The primary purpose of this article by Mr. Prithviraj Kothari is to educate the masses of the current happenings in the Bullion world.

- Previous blog -
"GLOBAL MANTRA- "JUST WAIT AND WATCH!"

Monday 28 April 2014

Gold Gains Momentum, Investors Gain Confidence!

- By Mr. Prithviraj Kothari, MD, RSBL




While gold gained momentum, investors gained confidence in gold. Gold spurred the longest price rally in six months. Initially gold was on low, but prices got pushed higher by the end of the week.

On Monday, gold fell to nearly a three week low as we witnessed outflows from the worlds biggest bullion backed Exchange Traded Fund (ETF).
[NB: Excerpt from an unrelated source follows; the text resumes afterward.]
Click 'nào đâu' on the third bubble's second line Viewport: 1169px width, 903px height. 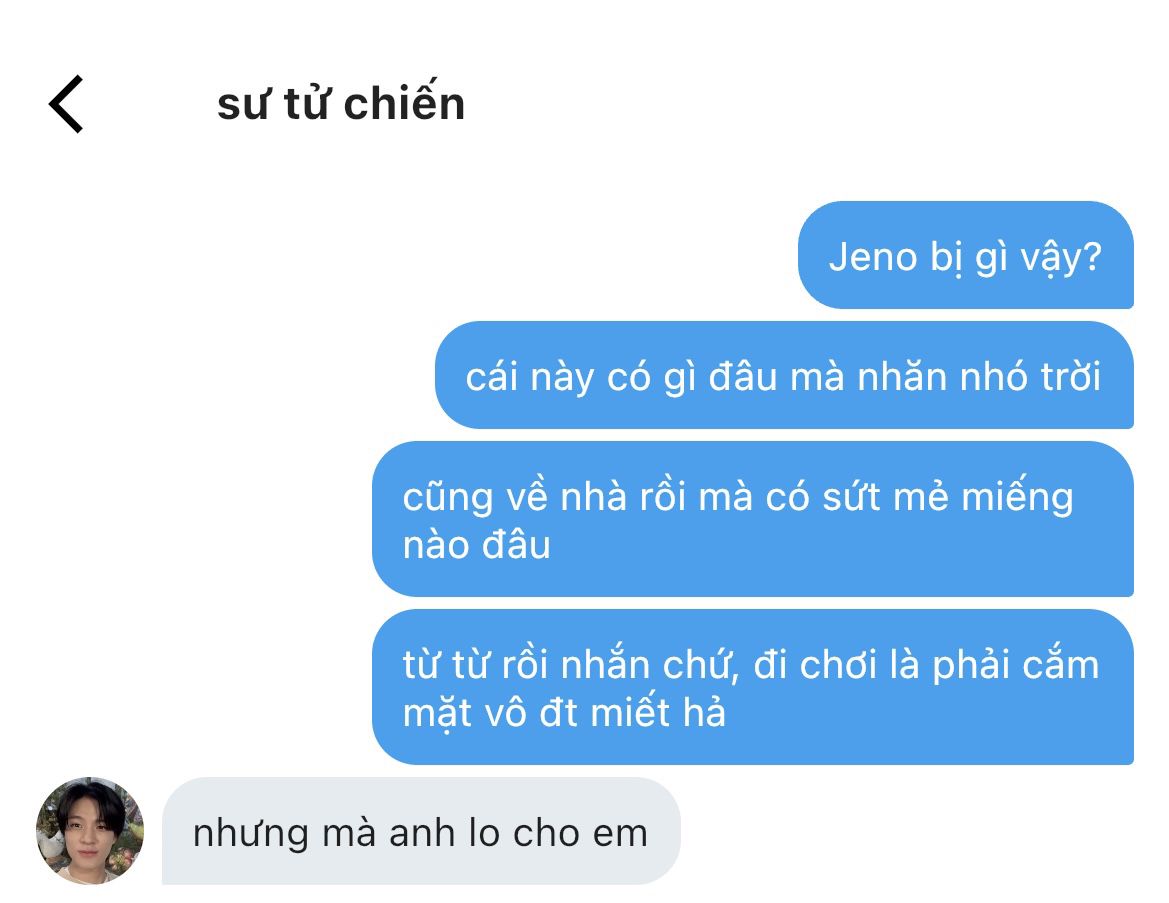click(x=476, y=545)
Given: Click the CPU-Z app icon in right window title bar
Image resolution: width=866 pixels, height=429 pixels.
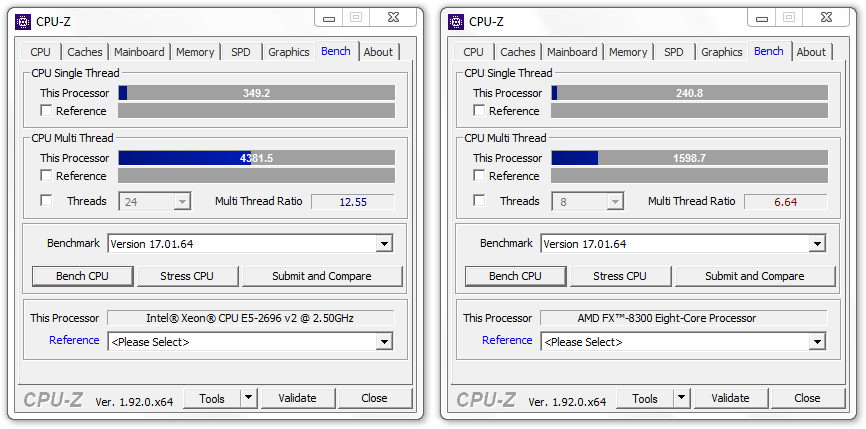Looking at the screenshot, I should 456,21.

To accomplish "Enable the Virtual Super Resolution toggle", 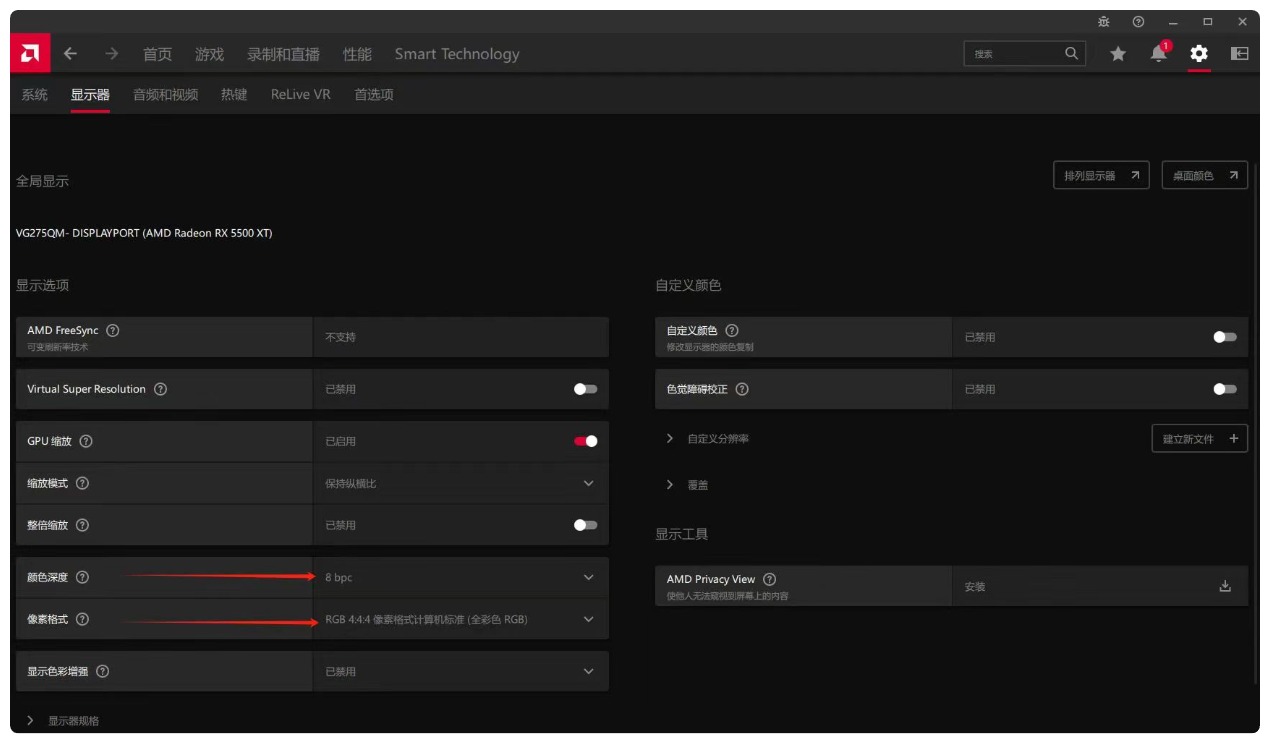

Moreover, a lack of a further increase in geopolitical tension also prompted selling in gold. Last week, the fund's outflows totalled 9.3 tonnes, erasing all the gains made in the year.  

Gold fell to its lowest since mid-February on Tuesday after U.S. housing data beat expectations, boosting confidence in the U.S. economic recovery and lifting stock markets, which hurt gold's appeal as an alternative investment. 

On Wednesday, gold had firmed its position above a two and a half month low of $1,268.24 due to firmer equities and a weaker technical picture that had triggered strong selling,

However, the tables turned on Thursday as rising geopolitical tensions and options related buying helped gold in moving in the opposite direction and reverse the early sharp losses

Bullion prices mounted after Ukrainian forces killed up to five pro-Moscow rebels as they closed in on the separatists' military stronghold in the east. 

In March, bullion Prices reached a 6 month high after Russia took over Crimea. But then it fell almost 9 percent on signs that peace would return. But once again Hostilities this week are bringing back the gold bulls. Tensions between Moscow and Western powers over Ukraine are lending gold support, but it remains in a somewhat fragile situation as interest from long-term investors is still absent.

Though on the basis of the economic indicators of the US economy, there were signs of recovery, the conflict between Russia and Ukraine spurred traders to unwind bets on a drop. The metal has risen 8.2 percent in 2014 even though economic recovery has pushed the Federal Reserve to reduce its monetary easing. This tapering was responsible behind the 28 per cent drop in gold in 2013 because if the Fed would scale back its bond purchase then gold would lose its appeal of being an inflation hedge tool.

Apart from the Ukraine crisis, another big news that made rounds in the market was that major international banks were jettisoning their commodities business.*

Around 20 US based investors have filed antitrust claims against major leading banks over the past two months.  These investors have accused Barclay, Deutsche Bank, HSBC, Bank of Nova Scotia and Societe Generale of colluding to manipulate the gold price.

The court cases are complicating negotiations that Deutsche Bank had started with potential buyers after it announced in January that it was putting its seat at the fix up for sale, a source with knowledge of the matter said. In case any such decision is taking of discontinuing the commodity trading wings business then this will definitely calm down the price volatility of bullion prices.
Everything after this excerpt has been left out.